- _RECORDS SHOWN_:
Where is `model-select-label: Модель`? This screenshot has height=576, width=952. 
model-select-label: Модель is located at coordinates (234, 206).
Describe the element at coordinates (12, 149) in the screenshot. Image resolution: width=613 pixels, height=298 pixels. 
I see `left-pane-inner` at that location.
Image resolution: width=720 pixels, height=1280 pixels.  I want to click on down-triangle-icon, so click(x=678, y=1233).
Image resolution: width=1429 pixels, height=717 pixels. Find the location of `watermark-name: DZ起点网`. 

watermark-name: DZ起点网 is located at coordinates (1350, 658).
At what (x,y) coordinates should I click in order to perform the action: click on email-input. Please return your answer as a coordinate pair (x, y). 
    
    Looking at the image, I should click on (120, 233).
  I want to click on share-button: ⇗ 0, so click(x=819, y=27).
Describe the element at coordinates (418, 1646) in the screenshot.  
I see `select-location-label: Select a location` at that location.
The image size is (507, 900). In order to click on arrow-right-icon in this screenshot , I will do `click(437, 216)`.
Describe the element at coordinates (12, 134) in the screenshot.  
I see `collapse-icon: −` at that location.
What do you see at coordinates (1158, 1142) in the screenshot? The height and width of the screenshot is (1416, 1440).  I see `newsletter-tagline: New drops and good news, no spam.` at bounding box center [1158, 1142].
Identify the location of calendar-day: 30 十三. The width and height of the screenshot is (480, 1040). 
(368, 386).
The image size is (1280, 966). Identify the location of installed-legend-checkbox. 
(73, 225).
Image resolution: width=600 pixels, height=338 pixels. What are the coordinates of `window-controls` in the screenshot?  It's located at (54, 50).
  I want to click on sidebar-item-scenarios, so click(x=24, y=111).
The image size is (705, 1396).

- _WHAT YOU ARE ASKED TO DO_: Switch each "Image resolution" in the rows above to "Screen resolution", then write out all the rows again with nothing else altered.

- _OUTPUT_:
Where is `model-select-label: Модель`? This screenshot has height=576, width=952. 
model-select-label: Модель is located at coordinates (234, 206).
Describe the element at coordinates (12, 149) in the screenshot. Screen resolution: width=613 pixels, height=298 pixels. 
I see `left-pane-inner` at that location.
Screen resolution: width=720 pixels, height=1280 pixels.  I want to click on down-triangle-icon, so click(x=678, y=1233).
Screen resolution: width=1429 pixels, height=717 pixels. Find the location of `watermark-name: DZ起点网`. 

watermark-name: DZ起点网 is located at coordinates (1350, 658).
At what (x,y) coordinates should I click in order to perform the action: click on email-input. Please return your answer as a coordinate pair (x, y). 
    
    Looking at the image, I should click on (120, 233).
  I want to click on share-button: ⇗ 0, so click(x=819, y=27).
Describe the element at coordinates (418, 1646) in the screenshot.  
I see `select-location-label: Select a location` at that location.
The image size is (507, 900). In order to click on arrow-right-icon in this screenshot , I will do `click(437, 216)`.
Describe the element at coordinates (12, 134) in the screenshot.  
I see `collapse-icon: −` at that location.
What do you see at coordinates (1158, 1142) in the screenshot? The height and width of the screenshot is (1416, 1440).  I see `newsletter-tagline: New drops and good news, no spam.` at bounding box center [1158, 1142].
Identify the location of calendar-day: 30 十三. The width and height of the screenshot is (480, 1040). 
(368, 386).
The image size is (1280, 966). Identify the location of installed-legend-checkbox. 
(73, 225).
Screen resolution: width=600 pixels, height=338 pixels. What are the coordinates of `window-controls` in the screenshot?  It's located at (54, 50).
  I want to click on sidebar-item-scenarios, so click(x=24, y=111).
The image size is (705, 1396).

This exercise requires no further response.